Todo es susceptible de ser reseñado, hasta lo más imperceptible a sus ojos y los nuestros, que nos convierte en voyeurs del pulso diario urbano y ser conscientes de que detrás de cada individuo anónimo existe un pensamiento y un estado, aunque seamos observados como algo indeterminado. ¿Quién no ha se ha parado a intentar adivinar la vida de alguna persona que nos cruzamos e inventamos su historia?

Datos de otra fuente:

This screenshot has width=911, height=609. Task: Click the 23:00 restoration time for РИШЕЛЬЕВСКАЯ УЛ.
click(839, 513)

Un cine observacional, muy contemplativo, documental. ¿Que podría tener menos metraje? Pues sí, pero creo que es parte de su encanto ese recrearse de forma tan dilatada, casi a tiempo real, tal como hacía Tarkovski en “Sacrificio” o Akerman en “Jeanne Dielman…”. Un cine para ver con paciencia, contagiarse de su aura, respirar a la vez y fluir en esa gramática cinematográfica tan poética, calmada, con guiños al cine mudo, con intertítulos y subtítulos aclaratorios tan especiales. Realizado con una caligrafía tan preciosista como el alfabeto georgiano de los créditos, con esa grafía tan estética, redondeada y delicada.
Menos mágica que su última propuesta, sin fantasía, con más dolor y problemática social en ese chico que emigra del campo a la ciudad para ser bailarín, sus problemas, inicio en la prostitución y peleas callejeras para subsistir, el enamoramiento de un oficial y sus encuentros clandestinos por la presión homófoba del país y el fin por la marcha a la guerra que pone punto y final al verano a la vez que la relación.
Una película perfectamente imperfecta, sorprendente, realizada con maestría e ingenio y que nos deja un buen sabor de boca esperando nuevas propuestas de este especial director.